IBIZA – Mais tu as un pied dans la tombe, chérie. Tu tiens le coup bourrée de morphine ! (Eva
Perón). — LA MÈRE – Ouvre-moi ce Frigidaire, qu’on mange vite ton gâteau d’anniversaire !
L. – Maman, ton diabète ! LA MÈRE – Mais je veux le voir, ce gâteau d’anniversaire ! Il doit
être si beau avec ses cinquante petites bougies ! L. – Je n’ai pas cinquante ans, maman. LA
MÈRE – Mais tu en fais le double. Ne me dis pas que tu as attrapé le cancer gay ! (Le Frigo).
C O P I (E) CONFORME
ADAPTATION ET MISE EN SCÈNE : Laurent EYLLIER (Théâtre de la Skênê),
intervenant de l’Illustre-Atelier du lycée Jay-de-Beaufort
ADAPTATION ET MISE EN VOIX DES PARTIES CHANTÉES : Séverine FARAMOND, chanteuse
MARDI 3 JUIN 2014 - AUDITORIUM DE L’AGORA (490 places)
Copi n’est pas Molière. Non, mais comme Molière, il a failli mourir en scène. Molière, à 51
ans, jouait son dernier Malade imaginaire. Copi, à 48 ans, répétait Une visite inopportune,
une comédie où Cyrille meurt du sida dans un lit d’hôpital, quand le sida l’a emporté.
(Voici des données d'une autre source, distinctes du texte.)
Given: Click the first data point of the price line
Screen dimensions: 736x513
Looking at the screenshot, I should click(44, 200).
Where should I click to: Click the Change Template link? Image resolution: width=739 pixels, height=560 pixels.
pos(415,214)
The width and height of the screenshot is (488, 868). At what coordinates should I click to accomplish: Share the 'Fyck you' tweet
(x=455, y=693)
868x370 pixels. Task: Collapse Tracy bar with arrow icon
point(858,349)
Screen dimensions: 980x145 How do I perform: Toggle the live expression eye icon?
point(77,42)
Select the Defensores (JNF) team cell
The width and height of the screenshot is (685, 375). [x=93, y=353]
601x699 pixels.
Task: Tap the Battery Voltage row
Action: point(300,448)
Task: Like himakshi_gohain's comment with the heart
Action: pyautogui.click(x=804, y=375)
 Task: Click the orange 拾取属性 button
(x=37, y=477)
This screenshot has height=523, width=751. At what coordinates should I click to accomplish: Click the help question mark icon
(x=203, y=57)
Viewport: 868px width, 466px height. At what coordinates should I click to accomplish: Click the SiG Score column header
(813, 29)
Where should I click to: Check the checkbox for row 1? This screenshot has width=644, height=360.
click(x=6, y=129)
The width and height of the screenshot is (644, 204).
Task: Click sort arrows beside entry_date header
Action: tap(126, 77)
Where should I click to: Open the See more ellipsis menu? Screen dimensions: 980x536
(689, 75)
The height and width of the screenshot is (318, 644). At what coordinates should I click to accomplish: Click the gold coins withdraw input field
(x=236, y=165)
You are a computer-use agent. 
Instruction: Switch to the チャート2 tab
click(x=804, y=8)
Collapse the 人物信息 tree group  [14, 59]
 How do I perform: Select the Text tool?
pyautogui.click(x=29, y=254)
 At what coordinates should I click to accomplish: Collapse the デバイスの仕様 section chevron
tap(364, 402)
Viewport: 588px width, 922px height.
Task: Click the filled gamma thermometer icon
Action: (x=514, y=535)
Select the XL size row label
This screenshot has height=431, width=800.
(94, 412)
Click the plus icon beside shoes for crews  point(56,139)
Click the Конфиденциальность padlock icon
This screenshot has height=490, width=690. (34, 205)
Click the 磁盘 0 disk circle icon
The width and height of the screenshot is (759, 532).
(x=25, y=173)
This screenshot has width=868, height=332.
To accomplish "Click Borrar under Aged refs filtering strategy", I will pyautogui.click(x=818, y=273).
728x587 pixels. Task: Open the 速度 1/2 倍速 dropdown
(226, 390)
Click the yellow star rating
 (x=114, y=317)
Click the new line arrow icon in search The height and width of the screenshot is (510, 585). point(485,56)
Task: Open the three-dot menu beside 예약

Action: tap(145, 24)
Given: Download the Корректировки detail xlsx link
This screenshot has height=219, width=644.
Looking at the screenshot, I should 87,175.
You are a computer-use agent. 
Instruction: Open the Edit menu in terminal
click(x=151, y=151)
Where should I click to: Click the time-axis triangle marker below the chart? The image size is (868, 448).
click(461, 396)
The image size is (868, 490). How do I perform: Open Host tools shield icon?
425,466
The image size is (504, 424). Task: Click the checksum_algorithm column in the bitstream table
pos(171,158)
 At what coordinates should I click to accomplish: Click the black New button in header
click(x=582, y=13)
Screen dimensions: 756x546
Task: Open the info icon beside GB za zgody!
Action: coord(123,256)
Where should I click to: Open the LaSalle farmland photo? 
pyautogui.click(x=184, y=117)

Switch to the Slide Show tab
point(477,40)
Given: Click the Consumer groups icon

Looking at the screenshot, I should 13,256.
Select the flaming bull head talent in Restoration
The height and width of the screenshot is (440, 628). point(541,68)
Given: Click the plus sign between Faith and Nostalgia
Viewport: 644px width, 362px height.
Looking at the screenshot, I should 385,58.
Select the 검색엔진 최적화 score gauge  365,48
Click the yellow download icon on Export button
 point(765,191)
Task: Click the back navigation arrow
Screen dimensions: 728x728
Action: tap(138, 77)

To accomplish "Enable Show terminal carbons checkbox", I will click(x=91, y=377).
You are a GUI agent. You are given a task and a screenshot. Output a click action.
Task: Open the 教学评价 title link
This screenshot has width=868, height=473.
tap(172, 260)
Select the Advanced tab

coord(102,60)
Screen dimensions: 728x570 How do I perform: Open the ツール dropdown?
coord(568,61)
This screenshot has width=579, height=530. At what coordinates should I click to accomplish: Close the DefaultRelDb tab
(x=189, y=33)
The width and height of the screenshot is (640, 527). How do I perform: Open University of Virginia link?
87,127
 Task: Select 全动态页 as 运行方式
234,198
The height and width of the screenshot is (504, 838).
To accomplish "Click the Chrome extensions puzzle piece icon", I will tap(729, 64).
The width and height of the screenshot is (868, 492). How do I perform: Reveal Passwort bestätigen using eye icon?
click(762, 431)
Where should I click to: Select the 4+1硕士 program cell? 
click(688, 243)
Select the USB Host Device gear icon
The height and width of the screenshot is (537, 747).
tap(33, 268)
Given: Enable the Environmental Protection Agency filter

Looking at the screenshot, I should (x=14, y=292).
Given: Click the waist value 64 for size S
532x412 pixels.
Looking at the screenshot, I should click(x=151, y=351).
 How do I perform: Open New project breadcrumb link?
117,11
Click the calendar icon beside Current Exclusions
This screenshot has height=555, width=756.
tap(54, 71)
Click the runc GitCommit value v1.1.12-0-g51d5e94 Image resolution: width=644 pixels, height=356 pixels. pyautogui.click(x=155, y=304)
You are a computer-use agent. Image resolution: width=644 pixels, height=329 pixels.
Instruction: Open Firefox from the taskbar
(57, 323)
Copi n’est pas Copi. Copi n’est pas que Copi. Parce que tout ce qui sépare unit, la sexualité
par exemple, Copi, c’est aussi nous, la provocation en plus. C’est ce besoin de tendresse qui a
tant besoin de colère. C’est FAUVE dans « Blizzard »… Vous serez bonne avec moi, doctoresse ? Vous allez être gentille avec moi ? Vous allez me laisser vous frotter de ma
moustache ? Tu ne veux pas ? Je te tue ! (Le Frigo). Mais si telles sont les folles de Copi, le
monde qu’elles peignent est laid : violent, cupide, égoïste, tout décadent de drogue et de
paradis morts. Tiendrait-il du nôtre ? Voilà comment le choix de jouer Copi a mis dans notre
troupe de la gravité. Pas seulement celle du défi, où les adolescents sont experts. Dans les fous
rires qui ont ponctué notre travail, la gravité véritable, celle qui fait pleurer : la nostalgie de la
grandeur. Merde ! j’ai encore tué. (Les Quatre Jumelles). Copi est iconoclaste, mais son
incorrection la plus rebelle est d’être inclassable, donc incorrigible.
Copi n’est pas copie. Reste la question socratique (on accusait Socrate de corrompre la
jeunesse) : fallait-il donner Copi à des élèves, ou des élèves à Copi, en le déconseillant aux
moins de douze ans ? Il est vrai que, même conseillé à partir de douze ans, Copi n’en devient
pas plus scolairement correct. Si notre affiche prétend qu’il est pudique, élégant et génial, elle
reconnaît qu’il est aussi indécent, grossier, dérisoire. Mais les lycéens n’ont pas douze ans —
sentence affectueuse entendue sur notre passerelle : « Vingt en maths ! Ben, mon salaud ! ».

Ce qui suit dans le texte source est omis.